Today is your lucky day, sonny, as I'm going to tell you a story about Railroad Tycoon.

Railroad Tycoon came out after Age of Steam and used a lot of the same elements. While Age of Steam was a harsh game that sent weaker men crying to their mommas, Railroad Tycoon was an easier game.

I was happy for this idea - I liked Age of Steam, but wanted a good ramping up experience to take people from Candyland to Ride up to something more challenging.

There were several complaints about things in Railroad Tycoon - there was a real problem between Blue and Purple (just like Tulipmania, dammit) and many folks didn't care for the random element that the cards introduced.

But for me, there was one stickler that sent this game away - The Golden Spike that connected East and West, known in this game as the Western Link.

One of my real pet peeves in a game is when the game has a certain level of complexity and detail in the ruleset, and then there's this one rule that ends up being much more complex than it needs to be.
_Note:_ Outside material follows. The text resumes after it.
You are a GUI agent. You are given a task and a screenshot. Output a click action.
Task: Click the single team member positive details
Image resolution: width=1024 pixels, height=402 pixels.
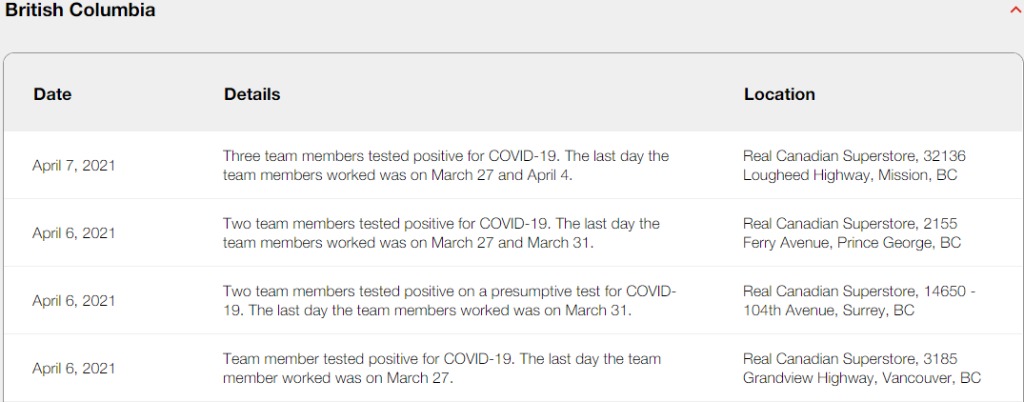pos(442,369)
Most Martin Wallace games get tossed off my lawn for this problem - there's this nice system, and then some exception or complication that just doesn't fit with the rest.

And why lookie here, Martin Wallace is one of the designers of this game.

Overall, the game rules are easy to teach to people new to complex games. There's not a lot of moving parts, and it's easy to remember what you can do.

Then.. there's the Build Western Link. These are a series of rules related to one space on the board, and it's a space waaaaay on the other side of the world. When you are teaching this game to a new player, this set of rules really confuses what could have been a smooth teaching experience.

"Then there's this Western Link crap. If you build to Kansas City or Des Moines, then you have the ability to take a new action, pay $30,000, and put 4 red cubes there. Then the rules of the game change, but only for this Chicago space, in that whenever you deliver a cube to Chicago from this city, 2 random cubes show up in Chicago."

What? So, we introduce a new action, a new way for cubes to get on the board which has previously been unheard of, and baffle players in this game which was designed as a nice transition from a lighter game to a more complex game.

More importantly, from a design perspective, I ask.. "Why was this needed? What does this add to the game?" In most games I see of Railroad Tycoon, either nobody bothers with the Western Link, or some experienced player tries to make it work out and ends up flailing about.

If you don't tell new players about it, someone typically gets upset because you didn't explain all the rules, and so they give you lots of whine for your cheese. (If you don't like it, then read the rules for yourself, you lazy bastard.)

This massive speed bump in the game got it tossed off my lawn in a hurry.

I have to give credit to the sequel - Rails of Europe - which does not have any of these single-space complexities, so now is a game I use frequently to introduce new players to more complex train games. So, designers can be taught!

So, if you want to stay on my lawn, make sure that your rules are consistently complex. Don't make a game targeting newer players with rules complexities that you would expect to be proceeded by a number like (Gee, can you tell I'm still trying to work through the rules to Republic of Rome?)

Now clear off, you kids. I've got better things to do!